Recipe: Sweet potato gnocchi

  • For gnocchi
  • 2 large sweet potatoes (about 1 1/2 pounds), baked until tender
  • 1/2 tsp salt
  • 1 cup brown rice flour
  • 1 teaspoons ground chia seed stirred into 2 Tbsp warm water
  • For garlic-sage sauce
  • 3 Tbsp coconut oil
  • 20 small whole sage leaves
  • 2 cloves garlic, minced
  • For the garnish
  • 1/2 cup hazelnuts, toasted then chopped

Mix the chia seeds with water and let sit for a minute or two. To make the gnocchi, scoop the sweet potato from the skins into a mixing bowl. Mash very well. Add salt, chia mixture, and enough flour to yield a soft but not sticky dough (start with 3/4 cup and add the rest if needed). Divide the dough into fourths and roll each out into a 1/2-inch (1.25 cm) log, dusting hands with flour if needed. Cut crosswise into 1-inch (2.5 cm) lengths. Let rest while you make the sauce.

To make the sauce, heat the coconut oil in an 8- or 10-inch skillet over medium heat. Add sage leaves and fry until crisp and darkened. Remove from oil and place on plate. Add garlic to the oil, stir to make sure all garlic is under the surface, then remove from heat. The heat of the oil will cook the garlic, but keep it from burning. Add sage back into pan.  Bring a large pot of water to a boil. Cook the gnocchi in salted, boiling water for 5 minutes, then lift them out with a spider and place into the skillet of sauce. Toss to coat. Garnish with hazelnuts.
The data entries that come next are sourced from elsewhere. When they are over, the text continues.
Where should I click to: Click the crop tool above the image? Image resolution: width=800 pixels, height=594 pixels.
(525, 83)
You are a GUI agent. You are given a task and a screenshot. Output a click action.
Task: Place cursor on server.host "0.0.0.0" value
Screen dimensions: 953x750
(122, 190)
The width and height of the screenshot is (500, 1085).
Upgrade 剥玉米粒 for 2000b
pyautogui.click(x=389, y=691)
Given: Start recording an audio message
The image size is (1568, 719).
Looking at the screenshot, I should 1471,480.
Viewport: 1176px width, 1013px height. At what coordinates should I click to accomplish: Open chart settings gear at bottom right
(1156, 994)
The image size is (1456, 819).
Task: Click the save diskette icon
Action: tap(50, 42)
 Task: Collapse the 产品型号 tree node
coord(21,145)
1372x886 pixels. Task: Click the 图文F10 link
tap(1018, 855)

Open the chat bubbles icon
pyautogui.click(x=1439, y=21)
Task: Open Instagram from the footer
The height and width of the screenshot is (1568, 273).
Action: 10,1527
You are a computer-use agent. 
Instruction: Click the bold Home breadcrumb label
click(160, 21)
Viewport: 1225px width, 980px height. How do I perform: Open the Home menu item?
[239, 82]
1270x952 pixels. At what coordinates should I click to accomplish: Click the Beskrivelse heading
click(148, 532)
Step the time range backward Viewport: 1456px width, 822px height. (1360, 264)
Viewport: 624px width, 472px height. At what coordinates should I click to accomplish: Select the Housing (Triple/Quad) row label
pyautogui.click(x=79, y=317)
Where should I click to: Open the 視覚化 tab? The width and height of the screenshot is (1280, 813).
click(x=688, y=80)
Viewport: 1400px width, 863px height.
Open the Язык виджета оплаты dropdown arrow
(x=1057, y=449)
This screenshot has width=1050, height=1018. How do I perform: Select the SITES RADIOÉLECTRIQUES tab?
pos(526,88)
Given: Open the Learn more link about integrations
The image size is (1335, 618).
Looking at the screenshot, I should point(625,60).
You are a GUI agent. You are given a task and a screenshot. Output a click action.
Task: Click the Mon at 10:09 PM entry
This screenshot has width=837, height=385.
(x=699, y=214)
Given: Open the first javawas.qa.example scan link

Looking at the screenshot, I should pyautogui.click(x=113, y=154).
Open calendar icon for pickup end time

Calories per serving: 387 calories

Serving Size

Makes 4 servings

Recipe: Double chocolate coconut quinoa cookies

  • 4 large VERY RIPE bananas
  • 1 cup quinoa (cooked)
  • 2 cups unsweetened, shredded coconut
  • 1/2 cup maple syrup
  • 1/2 cup dark chocolate chips
  • 1 tsp vanilla

Pre-heat oven to 375 degrees. In a large mixing bowl, mash bananas in bowl with a fork and add vanilla and maple syrup. Add remaining ingredients (less chocolate chips). Stir until well combined then stir in chocolate chips. Line baking sheet with parchment paper (or grease baking sheet with coconut oil) and drop batter on to cooking sheet. Bake for about 25 minutes. Remove from oven and let cool.

Recipe: Raspberry watermelon mojito (non-alcohol)

  • 1 cup raspberries
  • 1 cup watermelon, peeled and cubed
  • 1 cup mineral water
  • 4 sprigs mint
  • 1/2 lemon, juiced

Add raspberries and watermelon to blender, and blend until smooth and liquid. Add to martini shaker with mint and lemon.  Shake, shake, shake, then pour into two separate glasses half way full, top with mineral water and enjoy!